··· Supplied records

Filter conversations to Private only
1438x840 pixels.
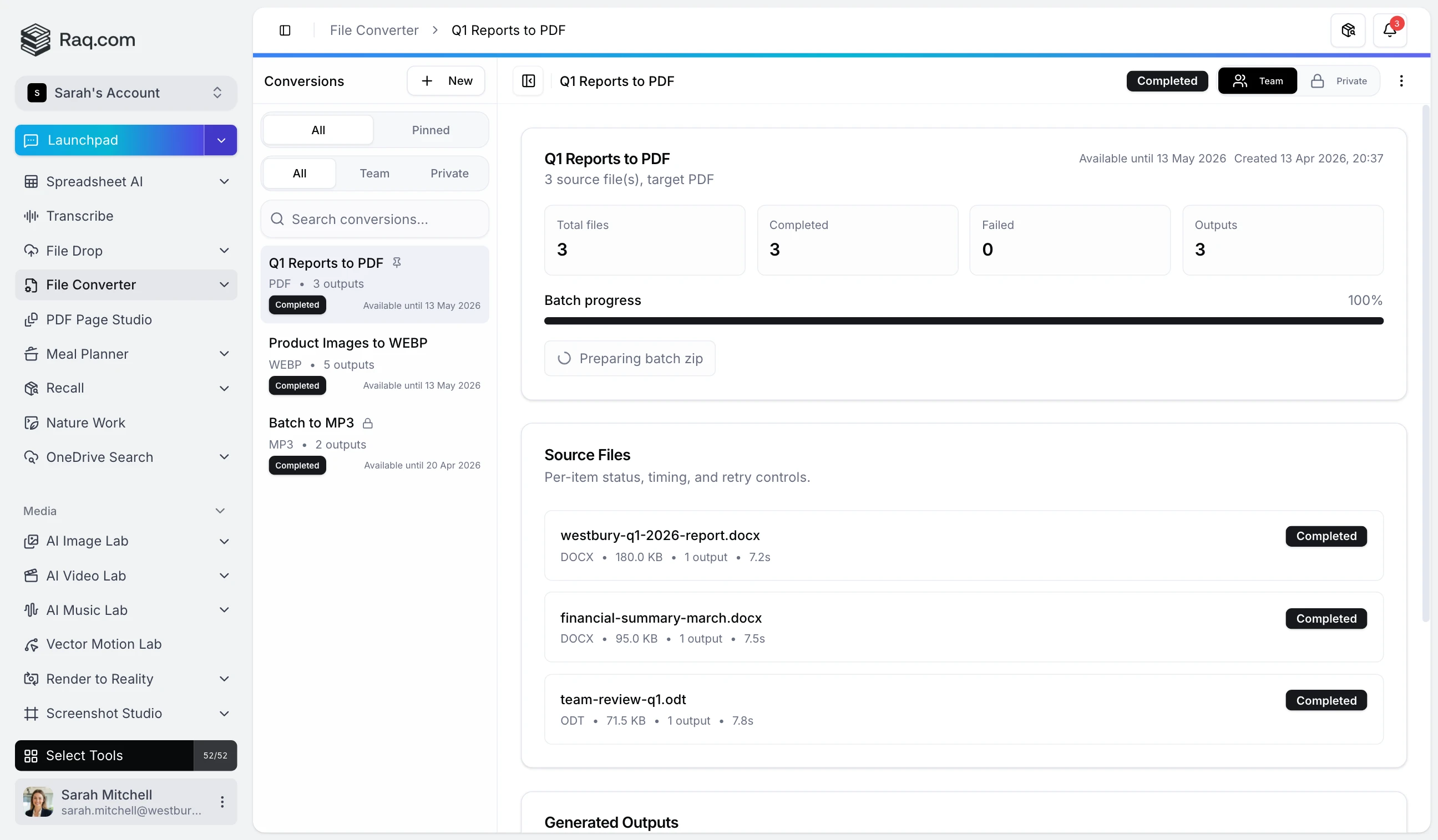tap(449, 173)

······
··· Supplied records

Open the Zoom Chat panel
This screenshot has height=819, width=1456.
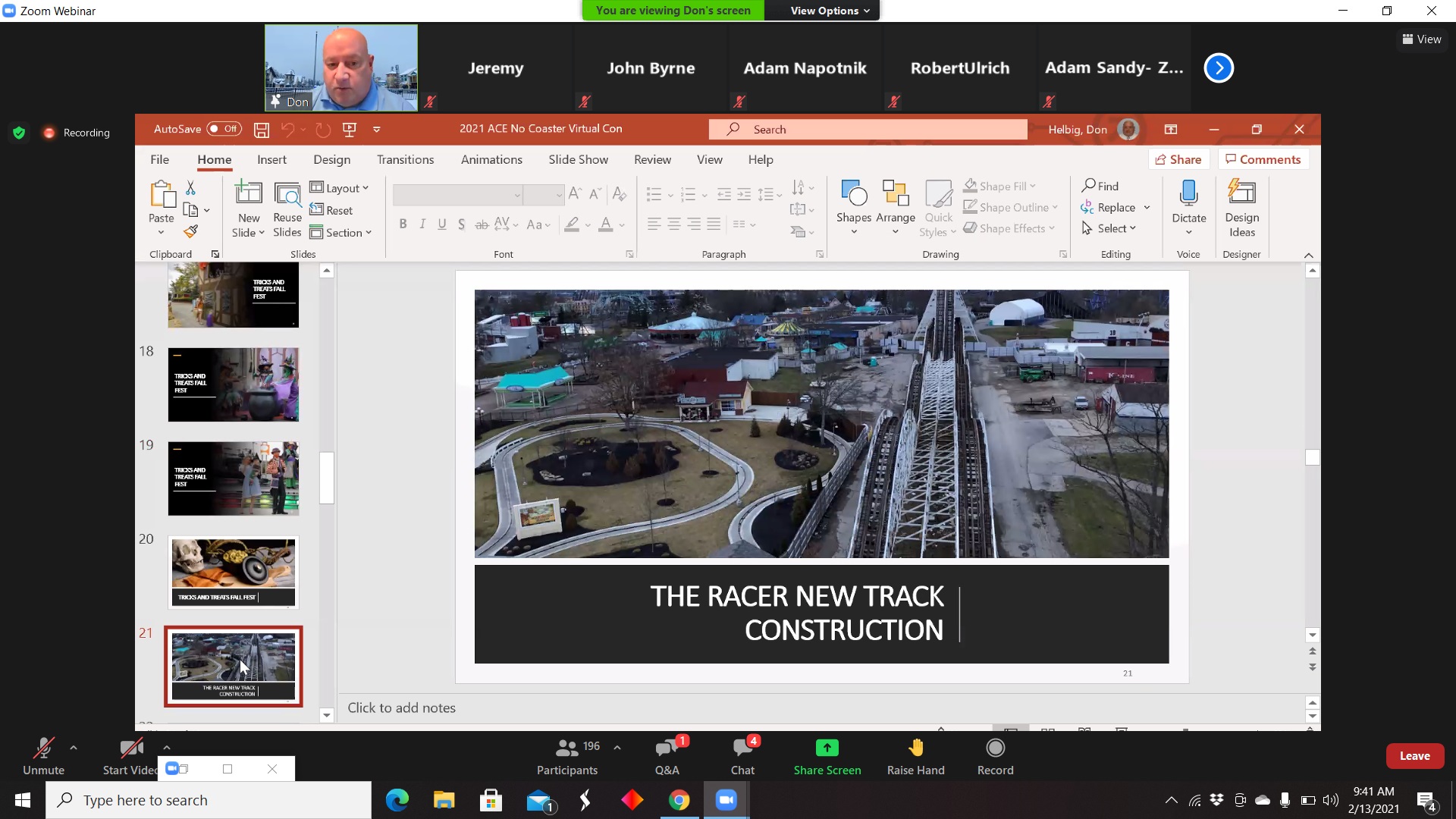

······
··· Supplied records

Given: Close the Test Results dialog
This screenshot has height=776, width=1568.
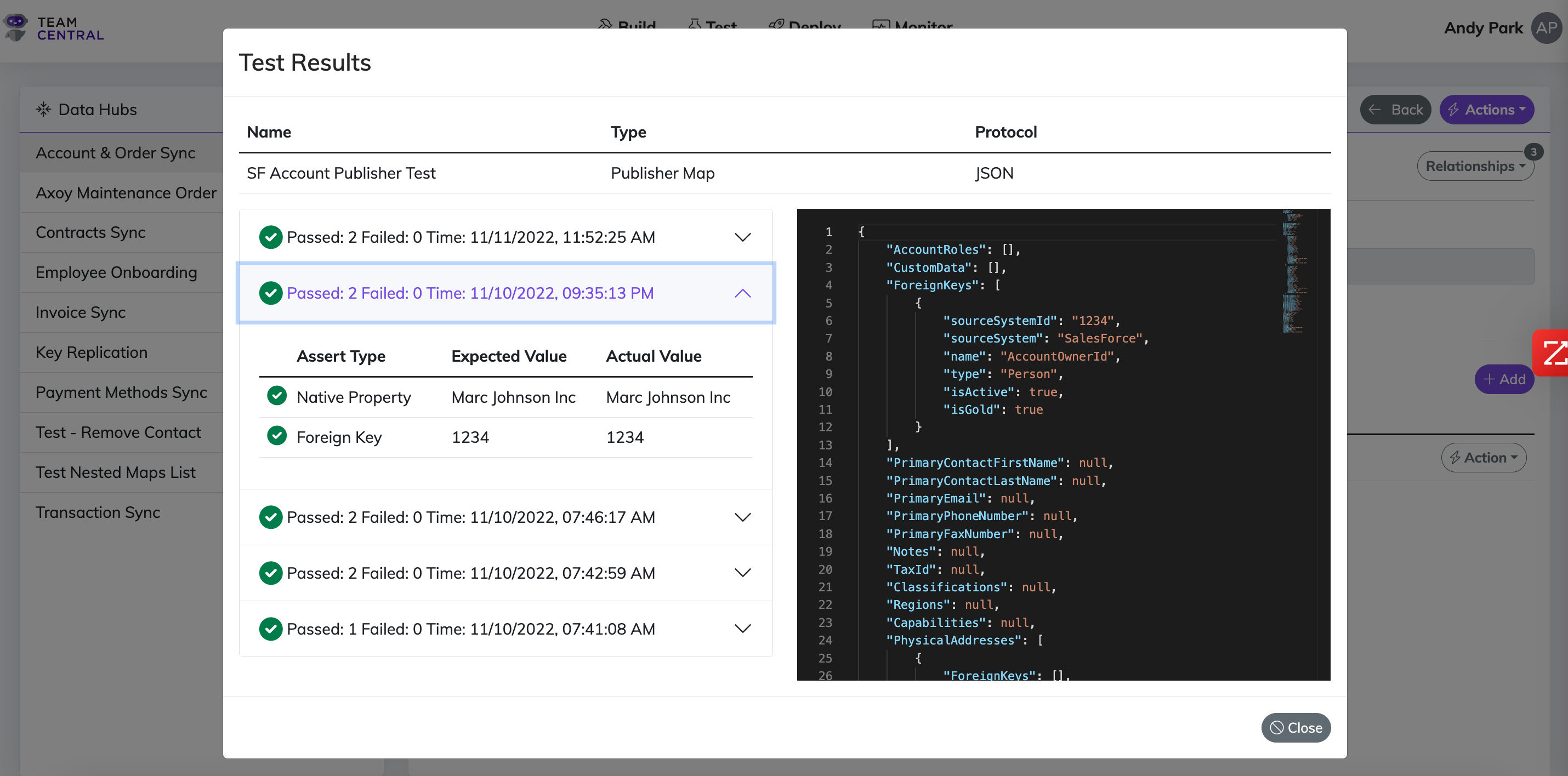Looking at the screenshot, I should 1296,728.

······

# [Task description]
Would you please repeat exactly the lines above, starting at the line with "Open the Zoom Chat panel" and stopping at the line with "This screenshot has height=819, width=1456.", both included?

# [Reply to the exercise]
Open the Zoom Chat panel
This screenshot has height=819, width=1456.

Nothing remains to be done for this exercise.